Когда окончательно засыпает Хани, я тихонько передаю ее на руки одной из маминых коллег по «Уоффл-хаусу» и иду спрятаться в уборной от всех этих невыносимых шепотков, алого бархата, гроба в дальнем конце комнаты, на который пришедшие слетаются, как мотыльки на ночной фонарь у крыльца. Пусть себе склоняются к мертвому телу сколько влезет, пусть наслаждаются короткими электрическими разрядами при контакте материи с материей, если им так нравится, но без меня. Мне необходимы тишина и уединение.
Но, естественно, в туалет выстроилась целая очередь. Уже собираюсь удалиться на поиски другого укрытия, как вдруг слышу имя Джесса. Две престарелые дамы из очереди говорят о нем. Я придвигаюсь поближе украдкой – так, чтоб они не заметили.
– Знаете, каково мое мнение? – У первой голос – как скрежет несмазанных дверных петель. – Я думаю: если выяснится, что все же это он убил Джима, надо будет возобновить следствие по делу Уильяма. Может, и там без парня не обошлось?
– Но Уильям погиб в автокатастрофе.
– И что? Сын же тогда ехал с ним!
– Но Джесс был еще совсем ребенком!
– И очень странным, заметьте. Так иногда смотрел на своего папу, век не забуду. – Она притворно ежится, и тут я ее узнаю: это наша ближайшая соседка во времена моего раннего детства. Мисс Пэтти уже тогда казалась мне старухой. А сейчас это прямо древняя развалина, но все такая же мерзкая. Вечно ошивалась у нашего порога с брошюрками из своей Церкви пятидесятников[33]. На их обложках обычно изображались языки адского пламени. В общем, любила, стерва, к нам заглянуть – поболтать о небесах, геенне огненной и сопротивлении внутренним демонам. Папу эти разговоры до белого каления доводили, он едва сдерживался.

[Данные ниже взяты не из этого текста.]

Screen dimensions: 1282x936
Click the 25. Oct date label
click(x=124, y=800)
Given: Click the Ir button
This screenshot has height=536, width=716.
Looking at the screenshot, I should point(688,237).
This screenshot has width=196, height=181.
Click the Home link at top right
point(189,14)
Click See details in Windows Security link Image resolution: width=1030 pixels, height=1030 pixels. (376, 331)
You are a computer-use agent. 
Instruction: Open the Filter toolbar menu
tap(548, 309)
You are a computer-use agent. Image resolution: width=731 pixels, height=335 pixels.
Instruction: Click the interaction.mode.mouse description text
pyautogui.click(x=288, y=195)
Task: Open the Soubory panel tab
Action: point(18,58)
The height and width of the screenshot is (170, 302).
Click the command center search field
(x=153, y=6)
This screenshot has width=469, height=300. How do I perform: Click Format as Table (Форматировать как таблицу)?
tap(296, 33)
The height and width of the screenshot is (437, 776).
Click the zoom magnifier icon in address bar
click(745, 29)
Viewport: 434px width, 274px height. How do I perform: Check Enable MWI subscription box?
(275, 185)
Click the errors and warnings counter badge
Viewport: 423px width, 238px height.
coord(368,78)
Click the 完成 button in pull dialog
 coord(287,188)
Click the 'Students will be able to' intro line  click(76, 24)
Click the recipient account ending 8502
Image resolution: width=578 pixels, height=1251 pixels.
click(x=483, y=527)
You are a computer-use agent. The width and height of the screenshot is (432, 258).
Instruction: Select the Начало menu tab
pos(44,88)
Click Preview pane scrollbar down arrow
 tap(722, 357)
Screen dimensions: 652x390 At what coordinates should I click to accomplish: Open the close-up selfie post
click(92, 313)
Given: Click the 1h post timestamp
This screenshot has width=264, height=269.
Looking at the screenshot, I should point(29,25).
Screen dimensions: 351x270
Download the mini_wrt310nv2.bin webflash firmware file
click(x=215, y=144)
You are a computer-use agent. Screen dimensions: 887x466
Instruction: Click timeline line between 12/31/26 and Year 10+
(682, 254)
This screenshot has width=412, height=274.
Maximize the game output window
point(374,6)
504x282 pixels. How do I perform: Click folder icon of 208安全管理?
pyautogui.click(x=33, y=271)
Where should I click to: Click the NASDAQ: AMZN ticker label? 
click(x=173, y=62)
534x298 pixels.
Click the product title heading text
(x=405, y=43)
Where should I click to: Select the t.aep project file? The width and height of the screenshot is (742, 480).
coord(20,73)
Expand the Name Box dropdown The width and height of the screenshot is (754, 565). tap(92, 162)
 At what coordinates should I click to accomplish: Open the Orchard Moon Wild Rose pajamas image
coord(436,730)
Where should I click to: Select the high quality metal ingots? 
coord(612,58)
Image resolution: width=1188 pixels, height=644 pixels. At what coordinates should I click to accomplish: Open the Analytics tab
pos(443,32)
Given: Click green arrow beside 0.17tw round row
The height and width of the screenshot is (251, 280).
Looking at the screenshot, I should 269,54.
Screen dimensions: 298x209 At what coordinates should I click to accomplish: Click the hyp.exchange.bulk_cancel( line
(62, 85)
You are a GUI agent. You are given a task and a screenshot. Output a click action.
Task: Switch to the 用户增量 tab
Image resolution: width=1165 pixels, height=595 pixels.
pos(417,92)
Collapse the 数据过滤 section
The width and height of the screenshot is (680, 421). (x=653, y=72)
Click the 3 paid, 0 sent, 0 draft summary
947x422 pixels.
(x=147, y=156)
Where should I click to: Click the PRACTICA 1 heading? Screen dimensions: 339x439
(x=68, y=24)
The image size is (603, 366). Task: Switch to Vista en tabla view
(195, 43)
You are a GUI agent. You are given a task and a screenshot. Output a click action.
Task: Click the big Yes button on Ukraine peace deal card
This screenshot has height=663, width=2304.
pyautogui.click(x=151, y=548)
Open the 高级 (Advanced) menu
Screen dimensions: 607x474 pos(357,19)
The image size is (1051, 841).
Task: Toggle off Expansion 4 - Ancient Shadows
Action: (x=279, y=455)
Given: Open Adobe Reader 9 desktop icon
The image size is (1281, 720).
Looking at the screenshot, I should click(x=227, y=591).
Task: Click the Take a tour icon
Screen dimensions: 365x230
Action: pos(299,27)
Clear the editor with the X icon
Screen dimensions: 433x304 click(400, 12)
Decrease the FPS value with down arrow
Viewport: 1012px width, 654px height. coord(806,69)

Прямо как я сейчас. Папина смерть – несчастный случай, никто и никогда не подозревал Джесса, поскольку и подозревать было не в чем! На дорогу выскочил олень. Виновным моего брата можно считать в той же мере, что и любого выжившего в аварии, в которой его спутник погиб, не более того. А она такими страшными речами бросается, ушам не верю!